[Excerpted records — start]

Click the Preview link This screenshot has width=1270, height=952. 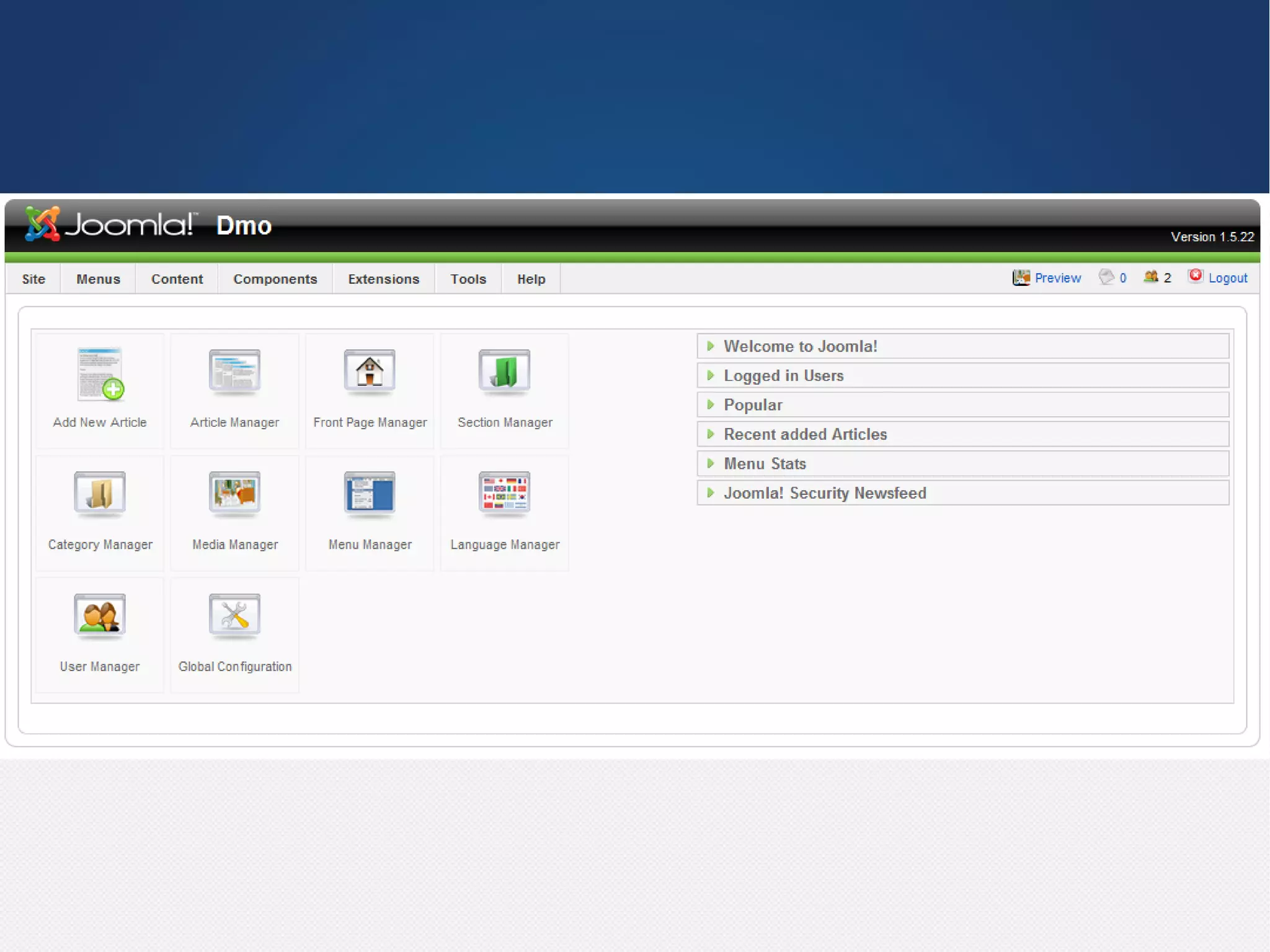(1057, 278)
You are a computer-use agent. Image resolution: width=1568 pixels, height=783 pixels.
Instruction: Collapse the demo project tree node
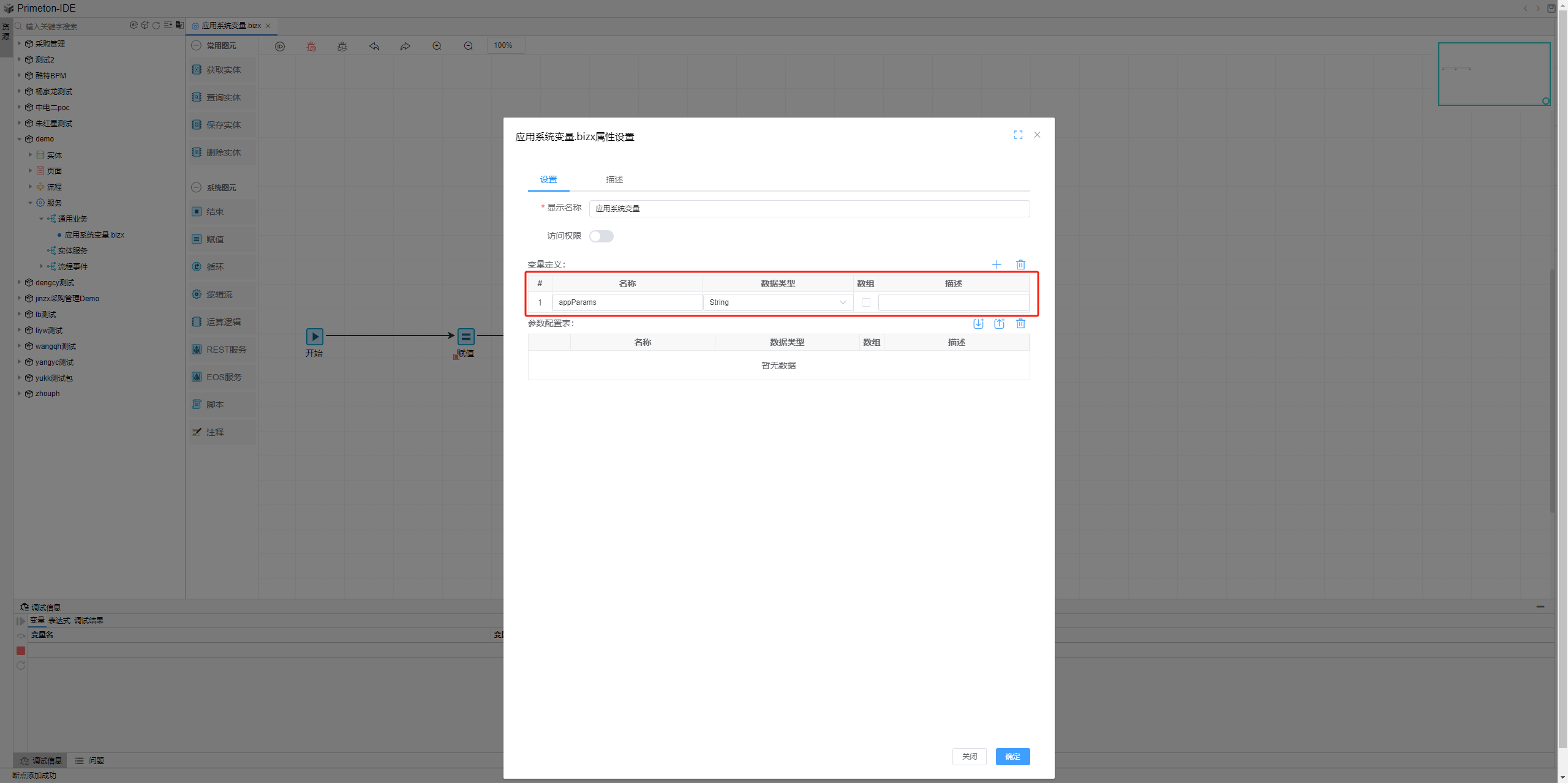click(x=20, y=139)
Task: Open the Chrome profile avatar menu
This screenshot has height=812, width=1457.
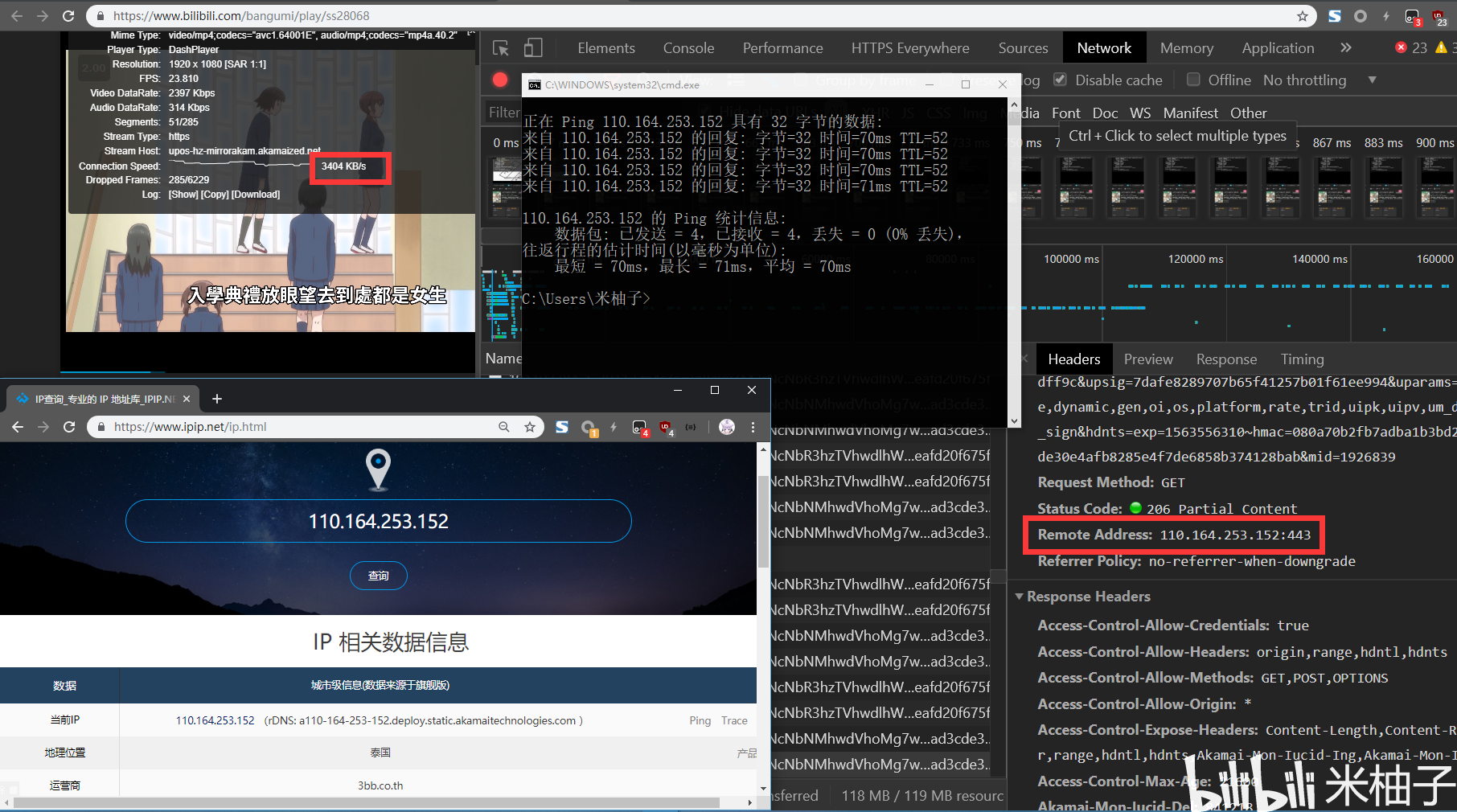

[Excerpted records — finish]

=== Required action ===
Write out exactly, and only, the lines from the line holding "Task: Open the Chrome profile avatar menu" through the end of the data, inclusive, without any pictures.

=== Answer for this exercise ===
Task: Open the Chrome profile avatar menu
This screenshot has height=812, width=1457.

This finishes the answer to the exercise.